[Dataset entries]

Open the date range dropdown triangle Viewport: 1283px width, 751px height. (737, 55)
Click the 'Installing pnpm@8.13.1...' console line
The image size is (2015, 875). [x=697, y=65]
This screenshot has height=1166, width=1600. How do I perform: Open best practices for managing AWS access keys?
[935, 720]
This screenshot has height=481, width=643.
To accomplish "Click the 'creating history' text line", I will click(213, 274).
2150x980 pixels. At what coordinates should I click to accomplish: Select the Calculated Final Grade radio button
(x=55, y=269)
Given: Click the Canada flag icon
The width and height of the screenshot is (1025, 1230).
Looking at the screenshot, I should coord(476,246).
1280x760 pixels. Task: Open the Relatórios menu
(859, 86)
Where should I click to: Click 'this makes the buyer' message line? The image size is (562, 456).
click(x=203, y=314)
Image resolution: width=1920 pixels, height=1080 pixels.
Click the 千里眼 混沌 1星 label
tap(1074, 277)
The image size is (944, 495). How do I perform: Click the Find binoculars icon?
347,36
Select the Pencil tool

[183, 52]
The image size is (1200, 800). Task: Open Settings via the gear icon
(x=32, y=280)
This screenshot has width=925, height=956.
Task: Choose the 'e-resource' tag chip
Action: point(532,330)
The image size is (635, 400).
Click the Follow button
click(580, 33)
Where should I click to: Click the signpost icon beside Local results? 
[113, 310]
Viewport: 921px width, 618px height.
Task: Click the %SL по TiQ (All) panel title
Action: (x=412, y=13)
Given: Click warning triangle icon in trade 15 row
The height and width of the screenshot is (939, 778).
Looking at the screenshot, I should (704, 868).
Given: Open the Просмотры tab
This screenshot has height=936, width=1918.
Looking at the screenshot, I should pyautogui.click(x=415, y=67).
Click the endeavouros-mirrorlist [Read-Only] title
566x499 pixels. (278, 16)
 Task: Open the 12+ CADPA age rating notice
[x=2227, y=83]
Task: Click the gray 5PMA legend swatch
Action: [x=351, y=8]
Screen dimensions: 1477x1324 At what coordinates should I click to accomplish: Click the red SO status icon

▸ **Requirement**: Copy only the stretch running from the line containing "Click the 千里眼 混沌 1星 label" to the final line of the entries, both ends included, exactly as it stands.

▸ **Answer section**:
Click the 千里眼 混沌 1星 label
tap(1074, 277)
The image size is (944, 495). How do I perform: Click the Find binoculars icon?
347,36
Select the Pencil tool

[183, 52]
The image size is (1200, 800). Task: Open Settings via the gear icon
(x=32, y=280)
This screenshot has width=925, height=956.
Task: Choose the 'e-resource' tag chip
Action: point(532,330)
The image size is (635, 400).
Click the Follow button
click(580, 33)
Where should I click to: Click the signpost icon beside Local results? 
[113, 310]
Viewport: 921px width, 618px height.
Task: Click the %SL по TiQ (All) panel title
Action: (x=412, y=13)
Given: Click warning triangle icon in trade 15 row
The height and width of the screenshot is (939, 778).
Looking at the screenshot, I should (704, 868).
Given: Open the Просмотры tab
This screenshot has height=936, width=1918.
Looking at the screenshot, I should pyautogui.click(x=415, y=67).
Click the endeavouros-mirrorlist [Read-Only] title
566x499 pixels. (278, 16)
 Task: Open the 12+ CADPA age rating notice
[x=2227, y=83]
Task: Click the gray 5PMA legend swatch
Action: [x=351, y=8]
Screen dimensions: 1477x1324 At what coordinates should I click to accomplish: Click the red SO status icon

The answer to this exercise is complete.